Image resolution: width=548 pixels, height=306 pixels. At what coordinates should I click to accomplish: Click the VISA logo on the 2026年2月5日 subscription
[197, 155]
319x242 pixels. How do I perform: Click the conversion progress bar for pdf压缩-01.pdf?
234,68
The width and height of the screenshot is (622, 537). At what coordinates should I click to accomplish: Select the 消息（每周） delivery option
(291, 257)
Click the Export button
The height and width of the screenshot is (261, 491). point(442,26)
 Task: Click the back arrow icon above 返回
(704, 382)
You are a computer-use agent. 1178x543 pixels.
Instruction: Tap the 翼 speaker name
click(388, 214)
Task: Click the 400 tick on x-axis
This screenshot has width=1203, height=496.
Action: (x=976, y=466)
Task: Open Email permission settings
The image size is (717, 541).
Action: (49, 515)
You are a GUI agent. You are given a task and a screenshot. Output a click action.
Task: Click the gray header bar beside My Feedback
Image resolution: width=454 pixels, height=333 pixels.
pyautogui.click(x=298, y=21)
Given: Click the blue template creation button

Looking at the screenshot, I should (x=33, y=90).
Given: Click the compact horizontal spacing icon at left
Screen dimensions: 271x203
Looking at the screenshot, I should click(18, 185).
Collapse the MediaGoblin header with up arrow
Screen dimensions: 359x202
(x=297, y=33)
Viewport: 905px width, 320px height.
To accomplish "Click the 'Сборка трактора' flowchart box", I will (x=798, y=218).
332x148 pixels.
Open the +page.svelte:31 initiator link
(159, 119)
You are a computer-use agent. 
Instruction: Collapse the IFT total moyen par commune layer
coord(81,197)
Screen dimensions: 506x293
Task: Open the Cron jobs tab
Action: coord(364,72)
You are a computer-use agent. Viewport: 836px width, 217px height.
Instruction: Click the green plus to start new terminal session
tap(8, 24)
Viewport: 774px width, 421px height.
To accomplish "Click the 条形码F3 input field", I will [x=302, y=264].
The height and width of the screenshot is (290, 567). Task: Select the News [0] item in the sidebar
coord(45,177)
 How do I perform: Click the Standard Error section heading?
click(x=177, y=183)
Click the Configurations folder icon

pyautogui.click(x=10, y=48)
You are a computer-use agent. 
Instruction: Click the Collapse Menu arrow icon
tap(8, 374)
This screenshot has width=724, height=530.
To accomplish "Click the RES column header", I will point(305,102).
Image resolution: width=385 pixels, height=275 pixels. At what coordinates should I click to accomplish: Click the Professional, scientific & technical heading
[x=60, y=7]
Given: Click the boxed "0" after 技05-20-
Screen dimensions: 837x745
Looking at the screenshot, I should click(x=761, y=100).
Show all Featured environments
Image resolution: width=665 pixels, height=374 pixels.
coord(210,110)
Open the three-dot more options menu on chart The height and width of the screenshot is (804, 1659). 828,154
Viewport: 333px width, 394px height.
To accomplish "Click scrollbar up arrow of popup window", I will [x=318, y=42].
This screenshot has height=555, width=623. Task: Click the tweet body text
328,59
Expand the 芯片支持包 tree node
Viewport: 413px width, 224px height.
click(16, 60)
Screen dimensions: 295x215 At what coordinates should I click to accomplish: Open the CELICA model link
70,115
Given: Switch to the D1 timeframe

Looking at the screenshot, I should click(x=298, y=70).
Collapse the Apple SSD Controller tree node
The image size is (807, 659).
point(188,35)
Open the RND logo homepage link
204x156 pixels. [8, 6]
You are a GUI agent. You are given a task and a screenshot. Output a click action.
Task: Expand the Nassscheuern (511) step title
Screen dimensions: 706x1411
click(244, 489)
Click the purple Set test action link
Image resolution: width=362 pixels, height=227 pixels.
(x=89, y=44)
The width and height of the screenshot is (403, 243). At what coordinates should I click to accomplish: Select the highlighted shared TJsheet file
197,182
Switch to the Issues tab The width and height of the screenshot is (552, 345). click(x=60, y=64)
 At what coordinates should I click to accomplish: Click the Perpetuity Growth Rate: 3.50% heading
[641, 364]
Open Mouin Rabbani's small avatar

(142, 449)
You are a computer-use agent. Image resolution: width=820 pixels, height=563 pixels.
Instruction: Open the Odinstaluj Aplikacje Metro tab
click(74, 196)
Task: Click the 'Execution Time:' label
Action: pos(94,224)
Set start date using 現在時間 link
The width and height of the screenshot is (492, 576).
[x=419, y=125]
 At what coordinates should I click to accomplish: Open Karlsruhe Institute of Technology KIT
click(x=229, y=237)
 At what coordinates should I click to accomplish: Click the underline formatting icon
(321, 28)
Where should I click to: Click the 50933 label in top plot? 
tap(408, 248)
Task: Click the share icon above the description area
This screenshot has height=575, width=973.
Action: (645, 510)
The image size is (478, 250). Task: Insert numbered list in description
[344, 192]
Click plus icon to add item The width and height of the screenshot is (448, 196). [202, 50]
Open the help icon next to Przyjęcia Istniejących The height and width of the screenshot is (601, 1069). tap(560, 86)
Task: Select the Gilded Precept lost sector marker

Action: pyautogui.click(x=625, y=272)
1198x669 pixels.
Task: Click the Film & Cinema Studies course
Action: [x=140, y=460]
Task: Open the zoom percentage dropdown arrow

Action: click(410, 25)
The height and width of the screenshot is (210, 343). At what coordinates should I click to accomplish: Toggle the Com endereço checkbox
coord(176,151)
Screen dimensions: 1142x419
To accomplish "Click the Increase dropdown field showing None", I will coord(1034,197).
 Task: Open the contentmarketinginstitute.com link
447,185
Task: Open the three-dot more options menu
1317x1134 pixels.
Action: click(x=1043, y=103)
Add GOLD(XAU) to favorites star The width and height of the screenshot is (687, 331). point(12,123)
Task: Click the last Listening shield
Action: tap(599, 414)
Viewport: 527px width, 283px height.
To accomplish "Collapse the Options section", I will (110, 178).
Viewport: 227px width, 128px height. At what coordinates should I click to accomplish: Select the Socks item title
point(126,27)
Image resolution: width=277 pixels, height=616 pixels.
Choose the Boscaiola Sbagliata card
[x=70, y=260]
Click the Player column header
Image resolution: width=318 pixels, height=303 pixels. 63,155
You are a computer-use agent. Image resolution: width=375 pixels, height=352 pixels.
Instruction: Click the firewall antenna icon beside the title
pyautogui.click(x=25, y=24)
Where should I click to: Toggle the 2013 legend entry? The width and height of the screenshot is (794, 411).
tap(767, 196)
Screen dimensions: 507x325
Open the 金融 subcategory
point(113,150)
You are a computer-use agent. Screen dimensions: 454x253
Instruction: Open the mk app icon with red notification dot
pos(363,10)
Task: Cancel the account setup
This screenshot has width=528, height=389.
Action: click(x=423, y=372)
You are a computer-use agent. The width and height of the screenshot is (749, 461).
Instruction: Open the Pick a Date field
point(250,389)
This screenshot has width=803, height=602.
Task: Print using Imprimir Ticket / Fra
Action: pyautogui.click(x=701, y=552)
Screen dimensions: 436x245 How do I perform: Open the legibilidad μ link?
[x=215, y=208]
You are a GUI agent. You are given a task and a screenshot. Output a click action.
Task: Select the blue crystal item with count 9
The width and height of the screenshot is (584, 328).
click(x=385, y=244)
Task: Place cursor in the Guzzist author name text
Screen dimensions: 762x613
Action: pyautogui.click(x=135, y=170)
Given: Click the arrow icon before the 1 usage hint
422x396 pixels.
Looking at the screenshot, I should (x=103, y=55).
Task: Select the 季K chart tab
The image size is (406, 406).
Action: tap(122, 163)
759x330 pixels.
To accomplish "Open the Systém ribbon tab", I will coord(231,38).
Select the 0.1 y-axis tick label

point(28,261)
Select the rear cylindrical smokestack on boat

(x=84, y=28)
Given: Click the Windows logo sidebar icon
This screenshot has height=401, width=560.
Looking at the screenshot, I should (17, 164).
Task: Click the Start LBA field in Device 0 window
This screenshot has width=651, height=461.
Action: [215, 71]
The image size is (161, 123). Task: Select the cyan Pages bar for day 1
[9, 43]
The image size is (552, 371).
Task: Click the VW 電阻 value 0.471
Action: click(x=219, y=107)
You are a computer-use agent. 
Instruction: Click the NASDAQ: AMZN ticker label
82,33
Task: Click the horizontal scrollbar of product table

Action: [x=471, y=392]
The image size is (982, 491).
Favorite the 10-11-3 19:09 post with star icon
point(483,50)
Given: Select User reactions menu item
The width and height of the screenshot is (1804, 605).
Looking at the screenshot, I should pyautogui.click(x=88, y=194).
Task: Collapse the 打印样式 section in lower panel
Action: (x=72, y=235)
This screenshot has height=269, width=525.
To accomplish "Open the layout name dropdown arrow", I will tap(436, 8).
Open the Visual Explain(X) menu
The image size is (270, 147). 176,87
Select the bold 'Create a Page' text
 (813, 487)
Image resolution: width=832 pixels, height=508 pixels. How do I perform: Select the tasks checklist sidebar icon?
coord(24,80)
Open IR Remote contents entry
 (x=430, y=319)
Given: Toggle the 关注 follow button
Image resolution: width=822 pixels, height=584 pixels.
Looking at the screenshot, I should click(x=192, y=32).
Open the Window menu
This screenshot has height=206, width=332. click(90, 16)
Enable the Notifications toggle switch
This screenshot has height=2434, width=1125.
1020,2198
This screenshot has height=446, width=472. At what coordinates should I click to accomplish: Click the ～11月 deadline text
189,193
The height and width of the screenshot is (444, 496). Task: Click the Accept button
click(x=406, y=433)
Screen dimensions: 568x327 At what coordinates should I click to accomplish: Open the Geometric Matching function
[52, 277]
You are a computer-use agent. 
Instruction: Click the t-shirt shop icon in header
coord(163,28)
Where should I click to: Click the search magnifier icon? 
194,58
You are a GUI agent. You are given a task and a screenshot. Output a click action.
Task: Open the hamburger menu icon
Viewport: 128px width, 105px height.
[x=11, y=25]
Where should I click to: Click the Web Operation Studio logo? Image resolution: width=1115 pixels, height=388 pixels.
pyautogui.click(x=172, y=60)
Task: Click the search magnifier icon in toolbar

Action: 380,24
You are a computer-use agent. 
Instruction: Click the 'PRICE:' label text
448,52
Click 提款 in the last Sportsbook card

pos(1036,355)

**Problem requirements:**
Check each line above for the word "Expand" and say how many have it, with nothing else.

**Response to this task:**
2